Generating metrics in the app is much more intrusive, and requires that you figure out the metrics you need ahead of time. It adds dependencies, sockets, and threads to your app.

Unless you're very careful, it's also easy to end up double-aggregating, computing medians of medians and other meaningless pseudo-statistics - if you're using the Dropwizard Metrics library, for example, you've already lost.

If you output structured log events, where everything is JSON or whatever and there are common schema elements, you can easily pull out the metrics you need, configure new ones on the fly, and retrospectively calculate them if you keep a window of log history.

When i've worked on systems with both pre- and post-calculated metrics, the post-calculated metrics were vastly more useful.

The huge, virtually showstopping, caveat here is that there is lots of decent, easy-to-use tooling for pre-calculated metrics, and next to nothing for post-calculated metrics. You can drop in some libraries and stand up a couple of servers and have traditional metrics going in a day, with time for a few games of table tennis. You need to build and bodge a terrifying pile of stuff to get post-calculated metrics going.
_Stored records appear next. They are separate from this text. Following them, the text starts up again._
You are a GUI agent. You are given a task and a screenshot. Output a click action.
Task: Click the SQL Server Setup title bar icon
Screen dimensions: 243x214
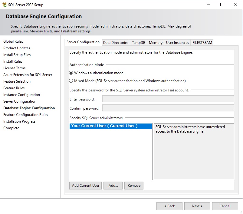(x=4, y=5)
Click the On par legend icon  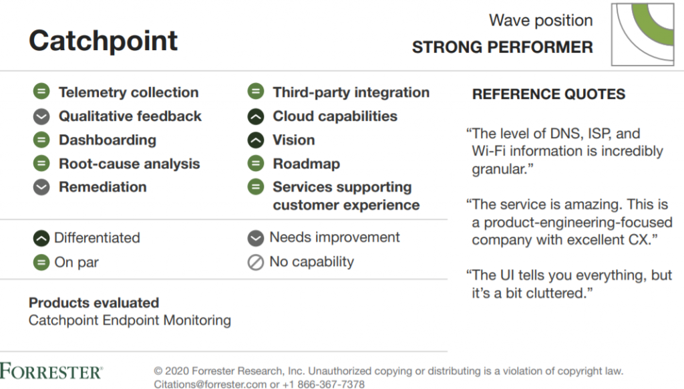coord(41,263)
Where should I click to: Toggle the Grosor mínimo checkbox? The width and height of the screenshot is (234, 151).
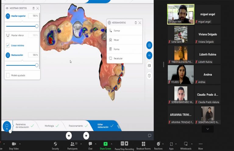8,45
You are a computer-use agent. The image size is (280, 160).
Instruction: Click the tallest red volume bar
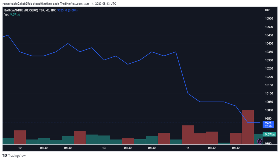248,127
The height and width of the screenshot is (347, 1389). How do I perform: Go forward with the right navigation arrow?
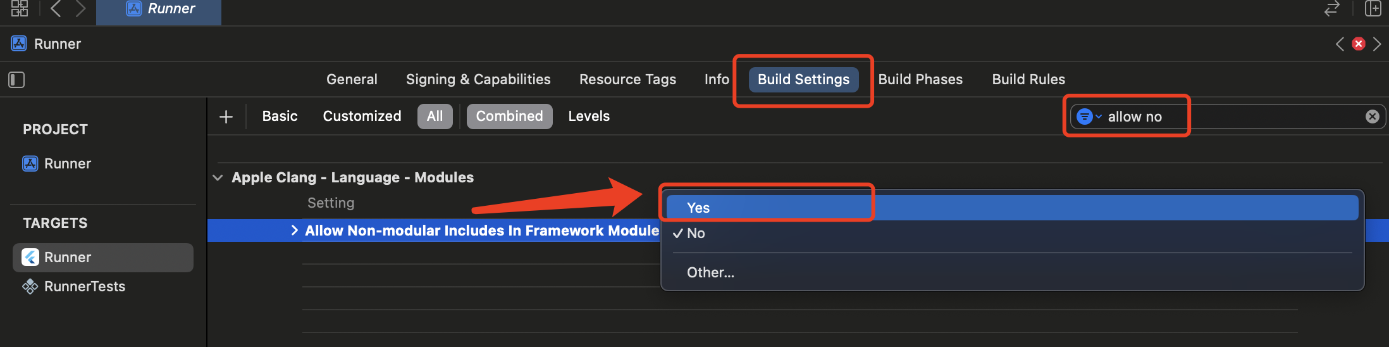(80, 8)
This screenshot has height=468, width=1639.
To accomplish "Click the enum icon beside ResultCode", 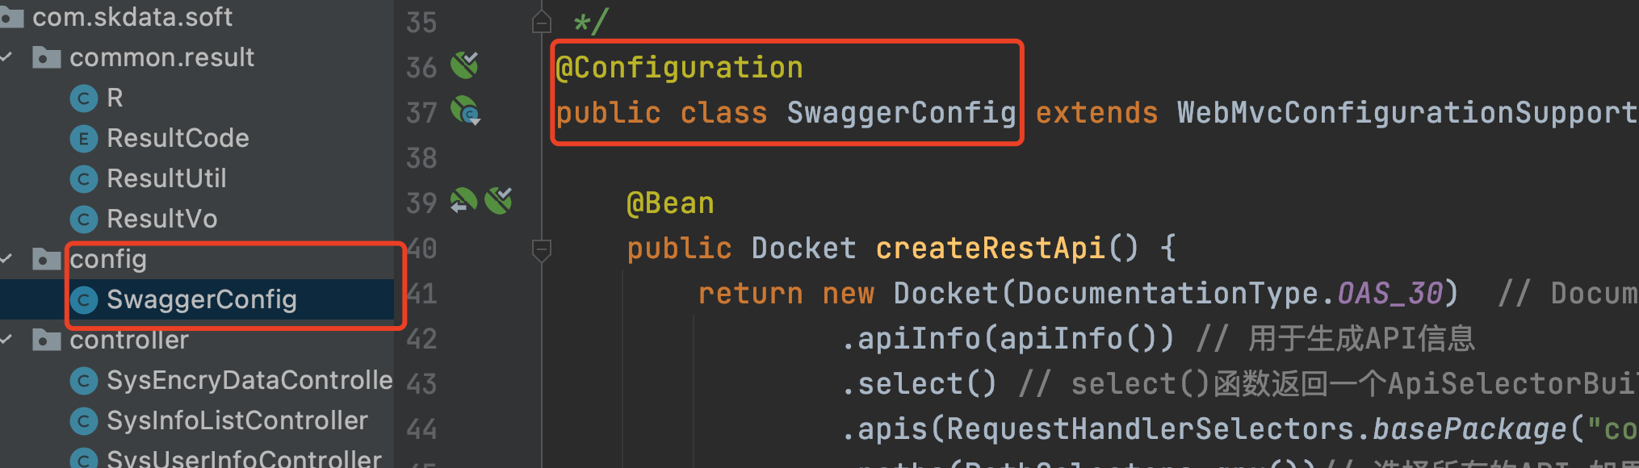I will click(x=84, y=138).
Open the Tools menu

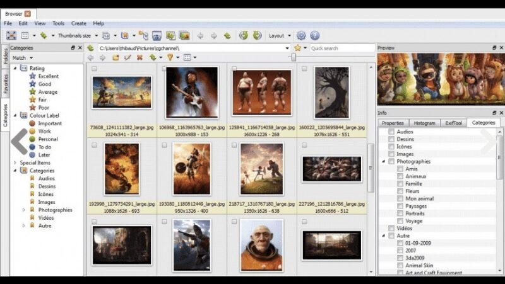(x=58, y=23)
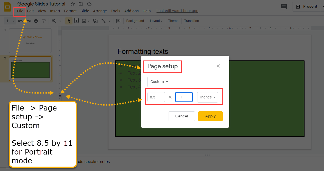Apply the custom page setup
Viewport: 324px width, 171px height.
point(210,116)
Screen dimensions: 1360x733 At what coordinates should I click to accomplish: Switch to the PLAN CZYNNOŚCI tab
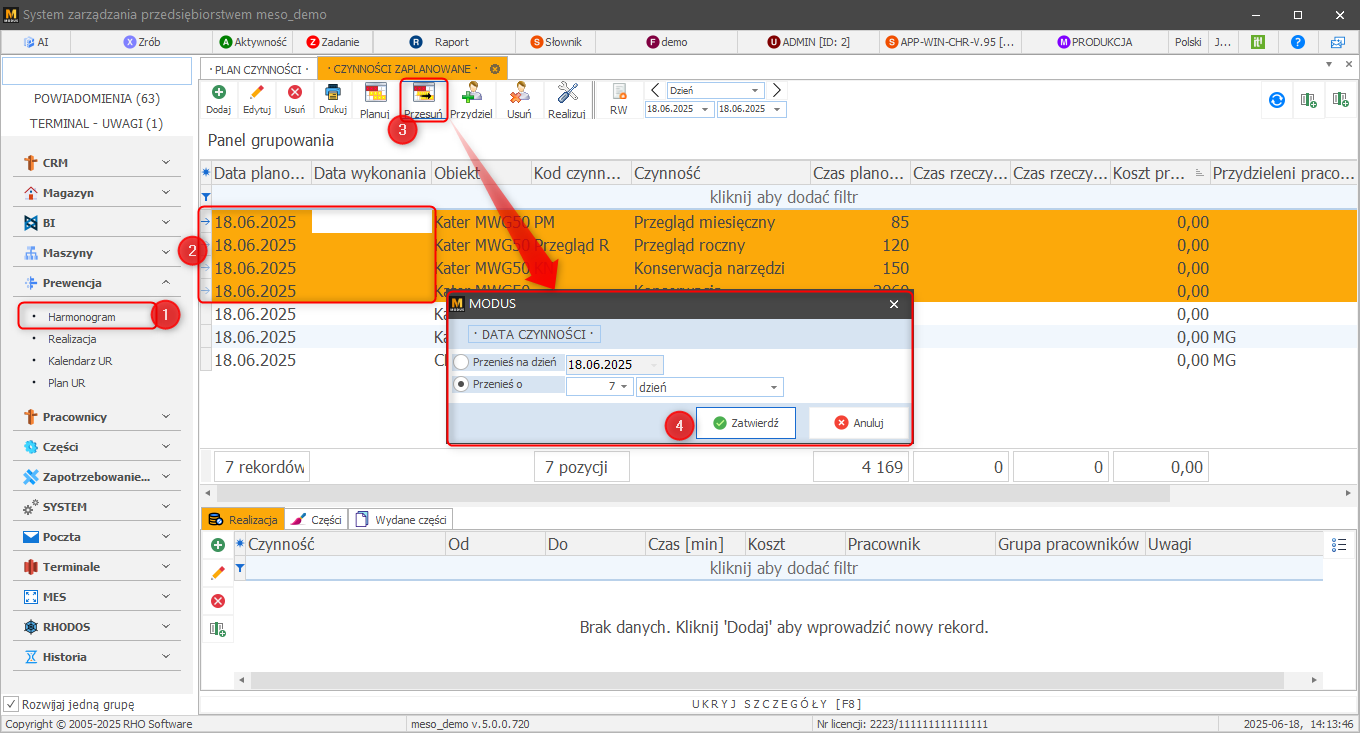pos(257,69)
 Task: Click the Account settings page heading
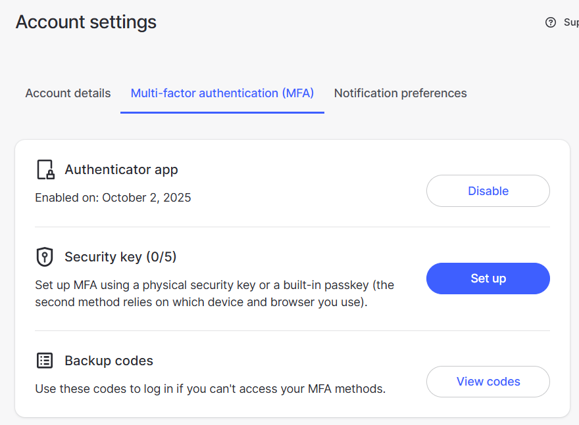point(86,22)
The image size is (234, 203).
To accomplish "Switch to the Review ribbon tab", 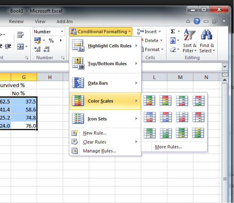I will coord(16,22).
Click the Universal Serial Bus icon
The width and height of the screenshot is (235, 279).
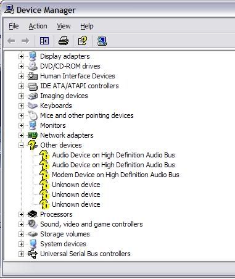[x=33, y=254]
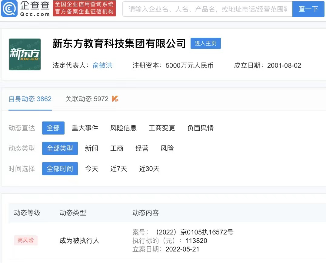
Task: Switch to 自身动态 3862 tab
Action: (x=30, y=99)
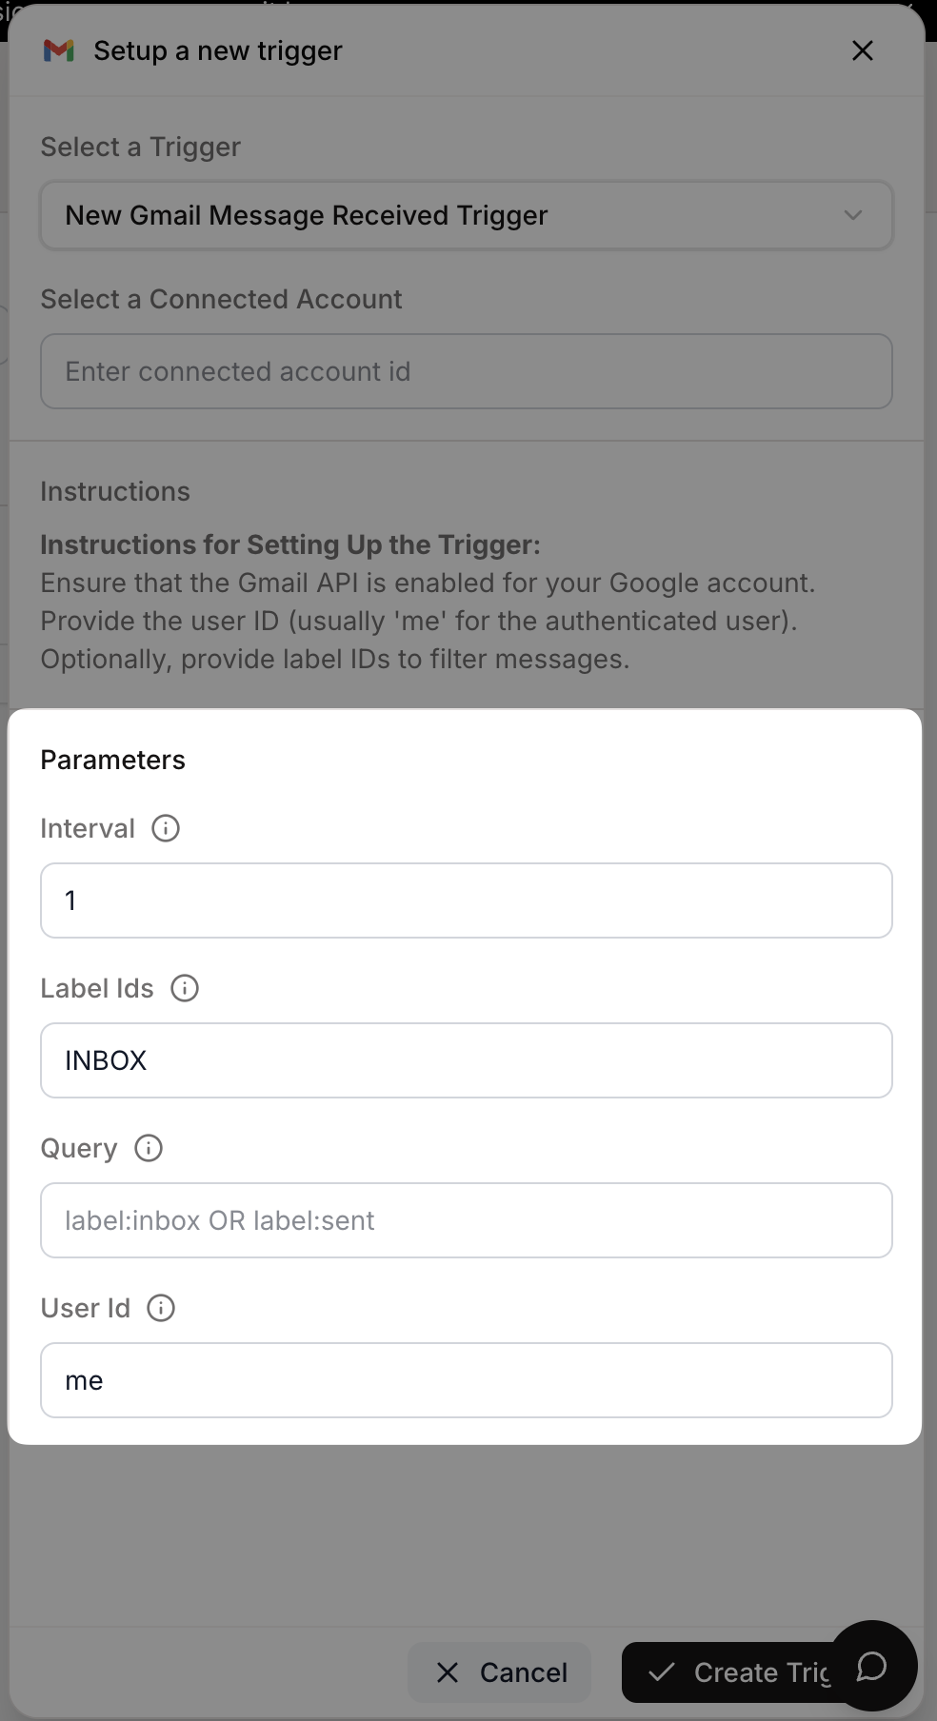Close the Setup a new trigger dialog
This screenshot has width=937, height=1721.
click(862, 50)
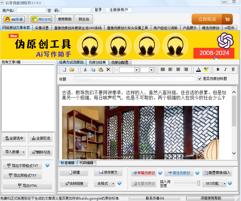Expand the SEO功能 dropdown
Screen dimensions: 241x201
(x=224, y=184)
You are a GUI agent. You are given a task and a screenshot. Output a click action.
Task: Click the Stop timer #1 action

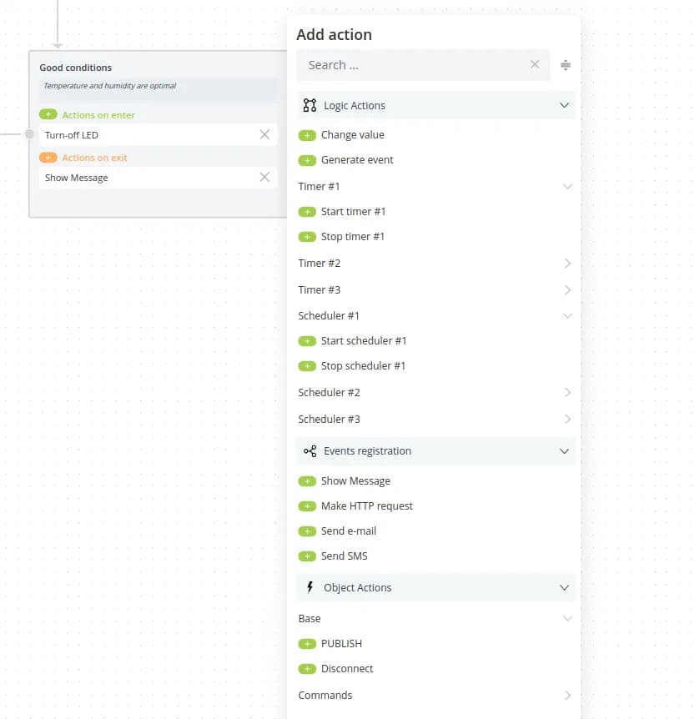coord(353,237)
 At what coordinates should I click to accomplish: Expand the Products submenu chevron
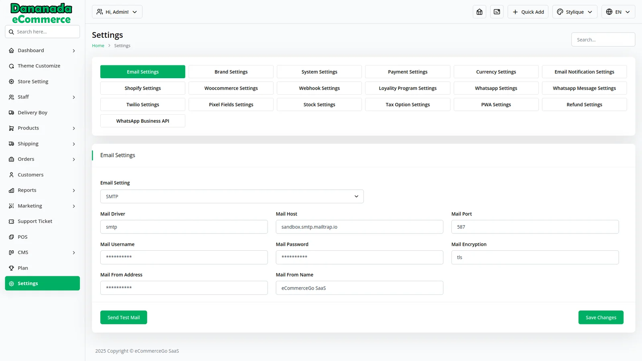point(74,128)
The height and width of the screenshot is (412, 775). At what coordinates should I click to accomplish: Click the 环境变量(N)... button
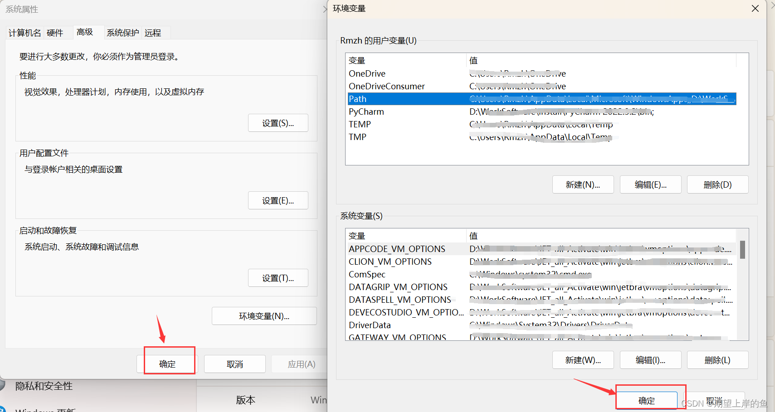click(x=264, y=316)
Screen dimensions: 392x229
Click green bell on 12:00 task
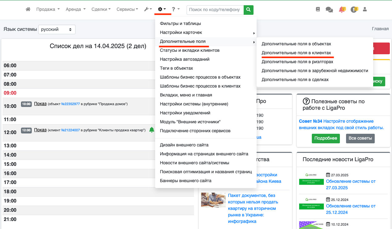tap(151, 130)
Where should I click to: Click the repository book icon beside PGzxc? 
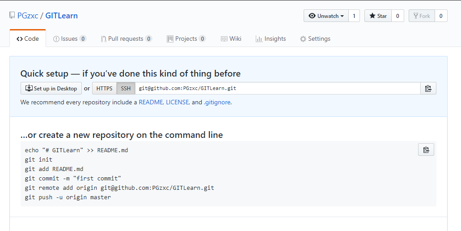point(12,15)
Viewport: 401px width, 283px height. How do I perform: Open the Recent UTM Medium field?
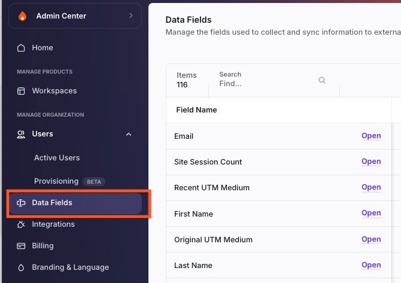coord(371,187)
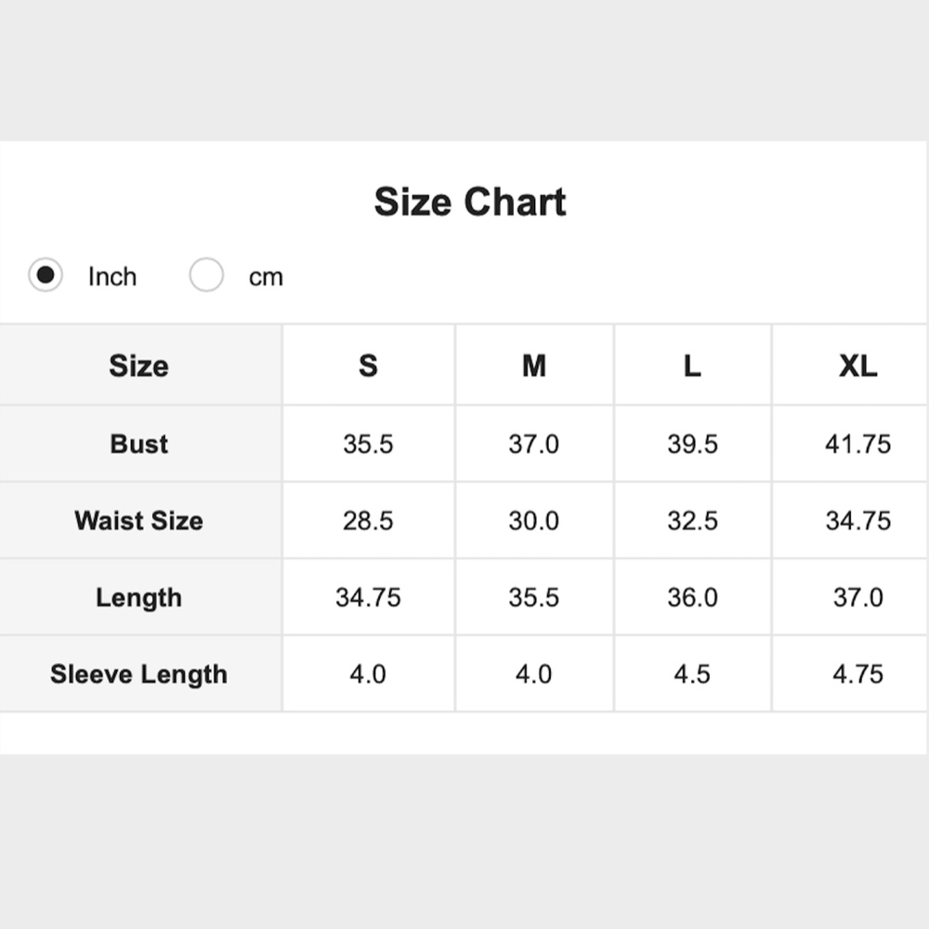Screen dimensions: 929x929
Task: Click the Bust value 35.5 for S
Action: point(368,444)
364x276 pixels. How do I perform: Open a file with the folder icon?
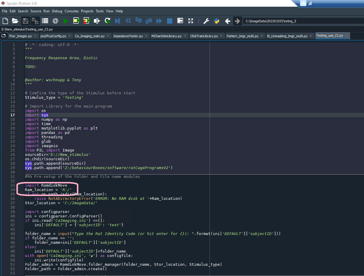(x=15, y=21)
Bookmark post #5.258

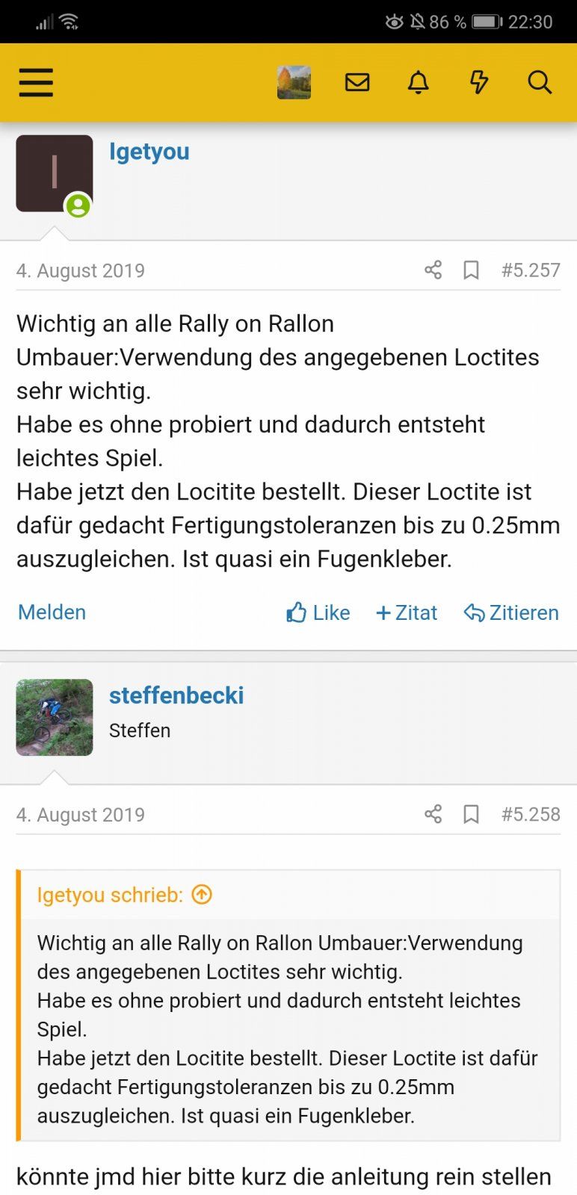(x=471, y=813)
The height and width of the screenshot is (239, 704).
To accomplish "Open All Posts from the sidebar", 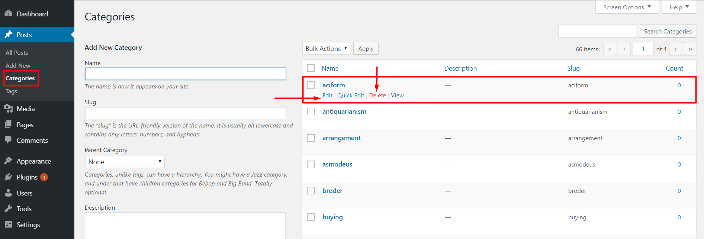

Anyway if there's a VC reading this with twenty million quid burning a hole in their pocket who isn't fussy about investing in companies with absolutely no path to profitability, let me know, and i'll do a startup to fix all this. I'll even put the metrics on the blockchain for you, guaranteed street cred.

> if you're using the Dropwizard Metrics library, for example, you've already lost.

Can you go into a bit more detail here? Curious to know where Dropwizzard goes wrong.

I prefer to use the Prometheus client libraries where possible. Prometheus' data model is "richer" -- metric families and labels, rather than just named metrics. Adapting from Dropwizzard to Prometheus is a pain, and never results in the data feeling "native" to Prometheus.

I think they just mean the host is aggregating, so any further aggregation is compounded slant time the data. Like StatsD’s default is shipping metrics every 10s, so if you graph it and your graph rolls up those data points into 10 minute data points (cuz you’re viewing a week at once), then you’re averaging an average. Or averaging a p95. People often miss that this is happening, and it can drastically change the narrative.

Yes, exactly this. It's the fact that you're doing aggregation in two places. Since you're always going to be aggregating on the backend, aggregating in the app is bad news.

It may be interesting to think about the class of aggregate metrics that you can safely aggregate. Totals can be summed. Counts can be summed. Maxima can be maxed. Minima can be minned. Histograms can be summed (but histograms are lossy). A pair of aggregatable metrics can be aggregated pairwise; a pair of a total and a count lets you find an average.

Medians and quantiles, though, can't be combined, and those are what we want most of the time.

Someone who loves functional programming can tell us if metrics in this class are monoids or what.

There is an unjustly obscure beast called a t-digest which is a bit like an adaptive histogram; it provides a way to aggregate numbers such that you can extract medians and quantiles, and the aggregates can be combined:

https://github.com/tdunning/t-digest